Je ne peux que me réjouir d’une telle perspective que j’avais suggérée lors de la dernière campagne des municipales[1] en 2007/2008, ce qui suscitait alors de l’indifférence (le maire de Pontivy n’envisageait alors que de créer une « conférence », qui à ma connaissance n’a d’ailleurs jamais été mise en place…). Je ne vais donc pas bouder mon plaisir. Et plutôt que de s’en tenir à des procès en paternité (cf. communiqué récent de l’opposition pontivyenne à l’encontre de la majorité), il convient désormais de contribuer à la réussite d’un projet ambitieux pour le Centre Bretagne. Il n’est point besoin d’attendre le Préfet pour cela, ni 2020 ou 2030. La condition « juridique » sine qua non est bien entendu de faire passer Pontivy à 15 000 habitants ! Mais pour réussir, deux conditions politiques sont des préalables : il faut se doter au niveau du Centre Bretagne d’un vrai projet de solidarité entre les villes centres (en se fondant sur du donnant/donnant) et les communes davantage rurales (en se basant sur la recherche d’équilibres incluant les « pôles secondaires »). Il faut parallèlement démocratiser radicalement le fonctionnement de l’intercommunalité pour en finir avec la mise à l’écart actuel de nombreux élus du peuple des décisions sur des dossiers majeurs.

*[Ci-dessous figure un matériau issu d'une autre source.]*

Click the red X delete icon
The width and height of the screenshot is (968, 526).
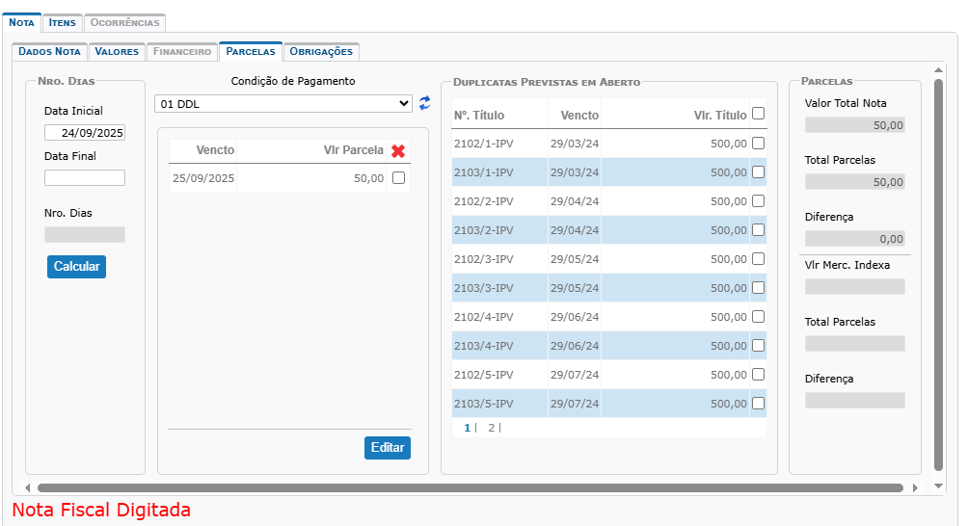pos(398,150)
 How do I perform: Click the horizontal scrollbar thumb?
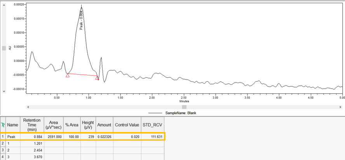pos(184,107)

I – Enfin… il y a urgence !
A) Un consensus très récent
Enfin !, pourrait-on dire quand on se souvient de l’incapacité récente des deux villes à s’entendre pour défendre en commun le maintien d’un tribunal en Centre Bretagne, mais vaut mieux tard que jamais… Il serait enfin temps de s’apercevoir que » Hormis en Ille-et-Vilaine, toutes les communautés d’agglomération bretonnes sont situées sur le littoral », comme le découvrent le maire de Pontivy (édito du « Pontivyen », juin 2011) et le maire de Loudéac, pour qui désormais « la bataille de l’Hôpital est de l’histoire ancienne » (déclaration au conseil municipal de Loudéac du 29 juin) !

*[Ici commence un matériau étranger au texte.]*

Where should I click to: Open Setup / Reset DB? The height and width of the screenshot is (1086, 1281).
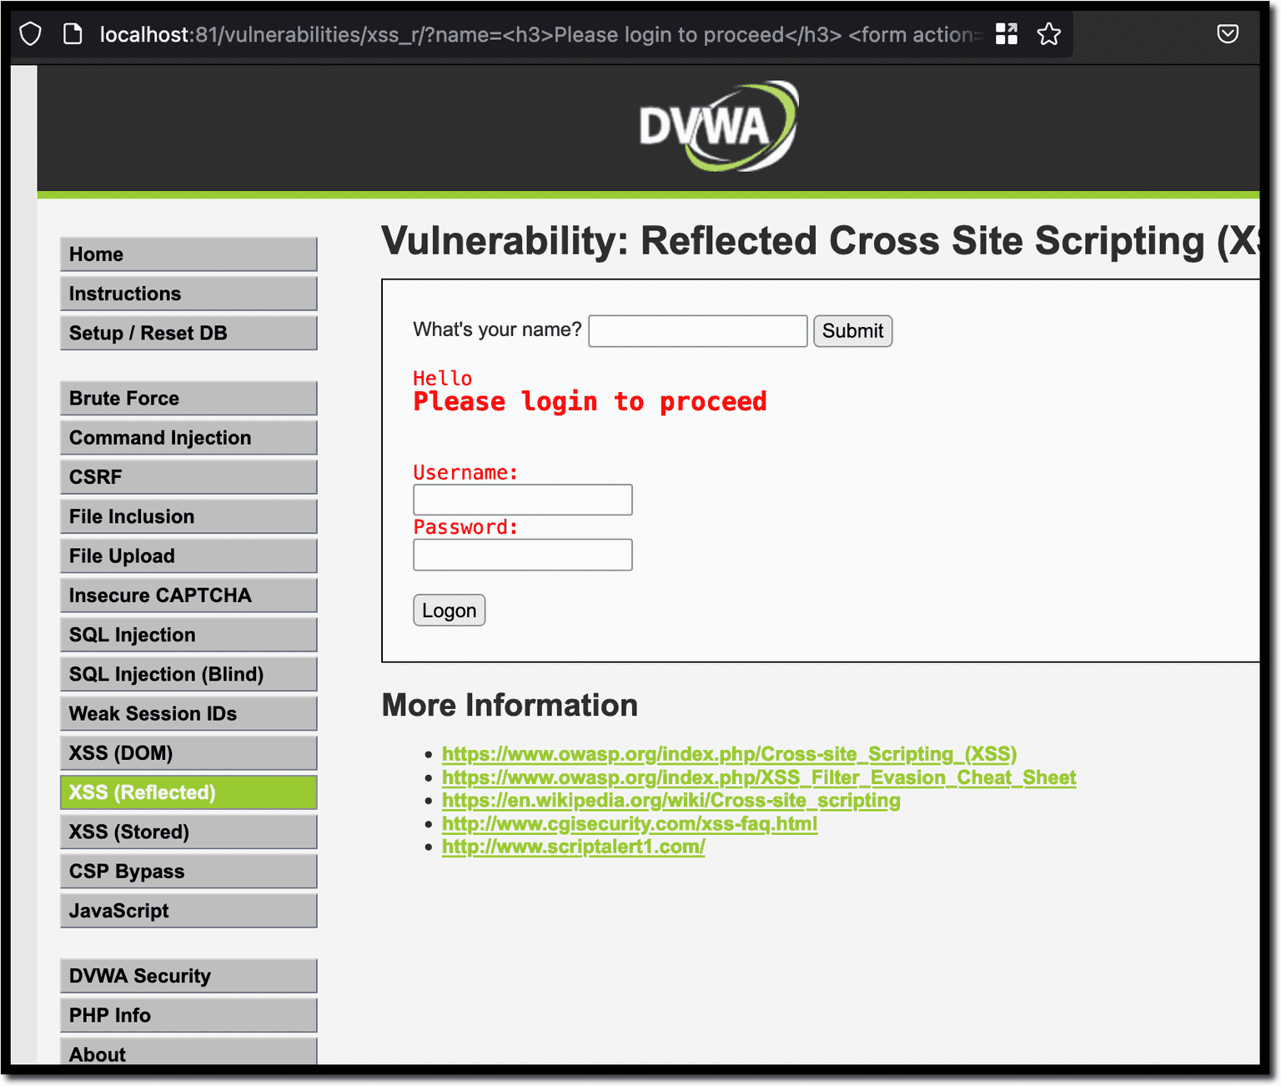pyautogui.click(x=188, y=333)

Outre que ceci structurera le Centre Bretagne en une communauté d’agglomération entre 70 000 et 80 000 habitants, centrée autour d’un « espace urbain »[2] de plus de 40 000 habitants, ceci permettrait également au Centre Bretagne de participer à la Conférence territoriale « B15″ qui associe, autour du président du conseil régional, les présidents des 4 conseils généraux et des 10 communautés d’agglomérations bretonnes pour développer une approche commune des grands projets structurants pour l’avenir de la Bretagne (et qui deviendrait ainsi un « B16″ !). Le maire de Pontivy, également président de la commission aménagement du territoire du conseil régional, a dû finir par s’en apercevoir…

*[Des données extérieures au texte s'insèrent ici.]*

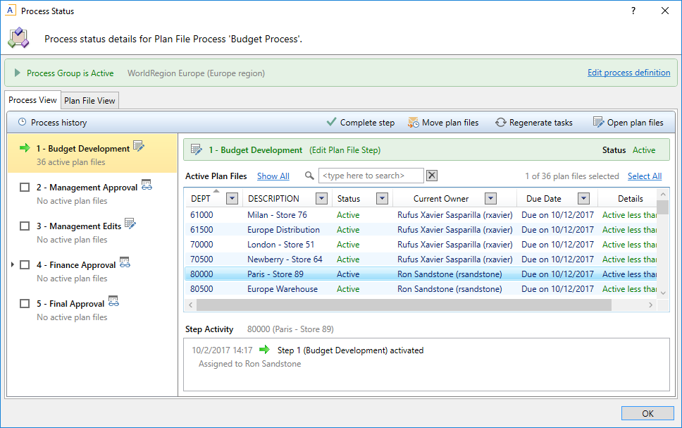Click the Move plan files icon

(x=414, y=122)
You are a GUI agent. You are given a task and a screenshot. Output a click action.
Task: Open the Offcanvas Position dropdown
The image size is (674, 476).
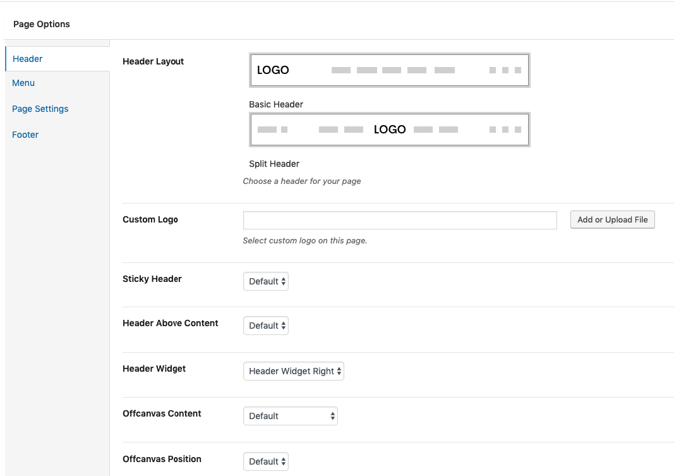click(265, 461)
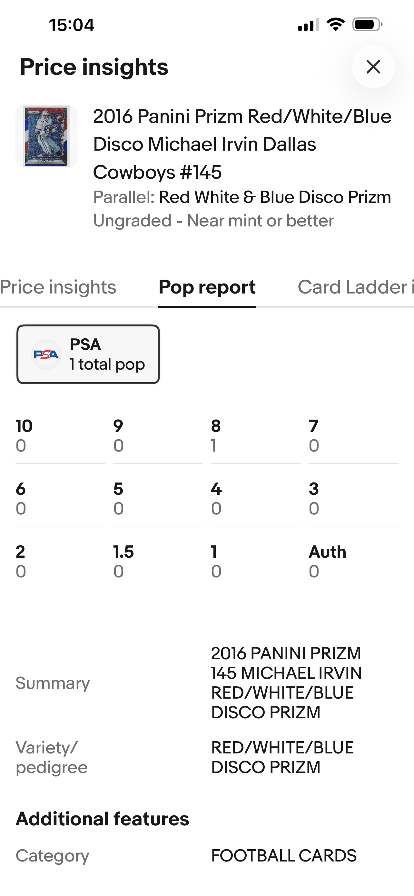Tap the Auth population cell

353,561
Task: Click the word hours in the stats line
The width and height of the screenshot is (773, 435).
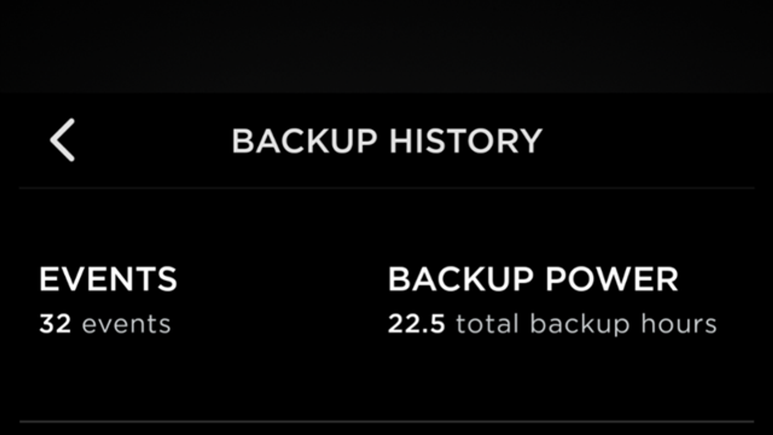Action: [678, 324]
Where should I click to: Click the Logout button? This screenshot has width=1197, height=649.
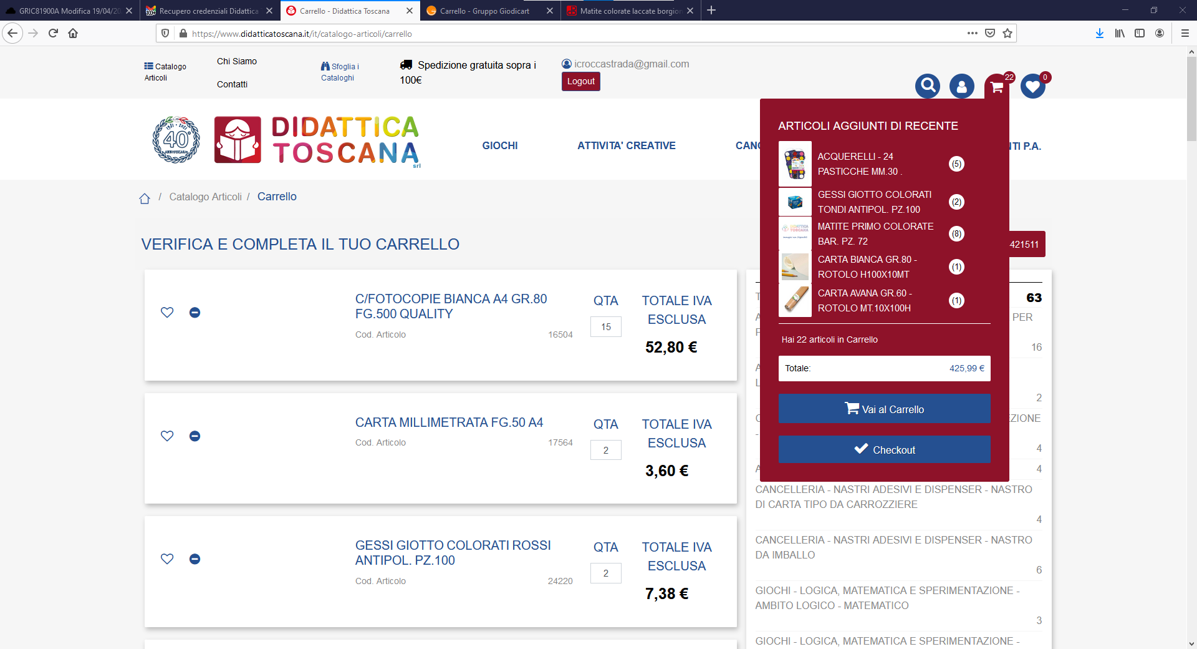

B) Il n’y a pas besoin d’attendre le Préfet !
Certains ont regretté que le schéma départemental de coopération intercommunale (SDCI) ne préconise pas cette perspective, mais le schéma proposé par le Préfet n’est qu’un minimum et il est curieux que des élus locaux si soucieux d’ordinaire d’autonomie locale attendent une initiative préfectorale ! Rien n’empêche donc les élus locaux d’aller plus loin dès maintenant et sans attendre 2020 ou 2030, comme l’a déclaré le maire de Loudéac.
C) Le seuil de population
Trois conditions « juridiques » doivent être remplies :
1. Le total requis de 50 000 habitants est dépassé en réunissant les deux communautés de Pontivy et Loudéac, la question étant plus celle de l’éventuelle intégration des petites communautés proches (dont celle de Mur que le préfet des Côtes d’Armor a proposé de rattacher à Corlay, dans une logique très départementaliste)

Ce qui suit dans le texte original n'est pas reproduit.